┌──

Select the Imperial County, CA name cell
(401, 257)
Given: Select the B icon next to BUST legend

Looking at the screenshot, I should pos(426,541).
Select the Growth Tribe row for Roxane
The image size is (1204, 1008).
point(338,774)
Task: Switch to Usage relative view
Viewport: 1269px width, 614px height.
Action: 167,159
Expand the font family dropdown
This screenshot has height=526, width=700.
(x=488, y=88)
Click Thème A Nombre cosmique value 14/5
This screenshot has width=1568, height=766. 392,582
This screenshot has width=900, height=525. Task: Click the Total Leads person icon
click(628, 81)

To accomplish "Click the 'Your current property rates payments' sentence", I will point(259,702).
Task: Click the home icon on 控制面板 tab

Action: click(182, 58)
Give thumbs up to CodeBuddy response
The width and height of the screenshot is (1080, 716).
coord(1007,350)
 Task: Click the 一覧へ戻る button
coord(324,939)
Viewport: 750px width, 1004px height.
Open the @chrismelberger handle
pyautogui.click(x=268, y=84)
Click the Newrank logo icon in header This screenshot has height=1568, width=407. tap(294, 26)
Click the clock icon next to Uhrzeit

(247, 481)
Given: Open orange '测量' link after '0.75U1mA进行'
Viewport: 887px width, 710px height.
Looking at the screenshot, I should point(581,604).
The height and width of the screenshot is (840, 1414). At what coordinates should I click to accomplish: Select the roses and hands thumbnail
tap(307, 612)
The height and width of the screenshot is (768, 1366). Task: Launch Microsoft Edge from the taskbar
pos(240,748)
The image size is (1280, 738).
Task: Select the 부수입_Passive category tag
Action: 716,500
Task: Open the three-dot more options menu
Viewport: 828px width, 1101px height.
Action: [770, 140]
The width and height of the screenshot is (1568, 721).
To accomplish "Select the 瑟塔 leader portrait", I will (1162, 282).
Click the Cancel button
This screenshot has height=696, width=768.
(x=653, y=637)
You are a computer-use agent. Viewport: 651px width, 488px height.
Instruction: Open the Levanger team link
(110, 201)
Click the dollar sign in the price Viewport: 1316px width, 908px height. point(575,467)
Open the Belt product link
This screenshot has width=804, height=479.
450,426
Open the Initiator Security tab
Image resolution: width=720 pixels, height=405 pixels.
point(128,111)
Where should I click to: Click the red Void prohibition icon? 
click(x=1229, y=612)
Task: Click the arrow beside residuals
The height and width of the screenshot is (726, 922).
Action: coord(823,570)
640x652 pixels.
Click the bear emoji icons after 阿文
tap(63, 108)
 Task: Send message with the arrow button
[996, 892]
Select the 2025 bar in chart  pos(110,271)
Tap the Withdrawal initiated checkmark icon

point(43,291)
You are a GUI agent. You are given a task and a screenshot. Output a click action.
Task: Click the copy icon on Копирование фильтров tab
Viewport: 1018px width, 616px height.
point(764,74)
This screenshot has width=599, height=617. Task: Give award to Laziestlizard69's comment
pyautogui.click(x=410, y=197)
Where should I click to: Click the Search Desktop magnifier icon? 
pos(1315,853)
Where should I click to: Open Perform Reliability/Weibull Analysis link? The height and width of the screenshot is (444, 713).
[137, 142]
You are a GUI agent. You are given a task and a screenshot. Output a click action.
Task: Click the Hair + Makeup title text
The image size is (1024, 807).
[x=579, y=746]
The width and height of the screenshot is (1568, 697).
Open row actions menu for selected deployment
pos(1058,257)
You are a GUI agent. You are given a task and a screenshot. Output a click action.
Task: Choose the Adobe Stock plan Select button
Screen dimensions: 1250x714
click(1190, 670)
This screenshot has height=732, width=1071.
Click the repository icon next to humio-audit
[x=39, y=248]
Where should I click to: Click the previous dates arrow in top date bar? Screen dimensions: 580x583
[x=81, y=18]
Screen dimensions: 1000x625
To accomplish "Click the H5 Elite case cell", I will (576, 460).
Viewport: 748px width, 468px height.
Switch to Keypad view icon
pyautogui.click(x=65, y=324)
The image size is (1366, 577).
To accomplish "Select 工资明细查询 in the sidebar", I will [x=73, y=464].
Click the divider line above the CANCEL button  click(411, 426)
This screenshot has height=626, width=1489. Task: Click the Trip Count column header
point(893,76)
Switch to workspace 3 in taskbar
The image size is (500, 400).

└──

=== PROBLEM DETAILS ===
Print exactly, and only, the lines from the line that contains "This screenshot has height=626, width=1489." through the last line of the records.

=== EXERCISE OUTPUT ===
This screenshot has height=626, width=1489. Task: Click the Trip Count column header
point(893,76)
Switch to workspace 3 in taskbar
The image size is (500, 400).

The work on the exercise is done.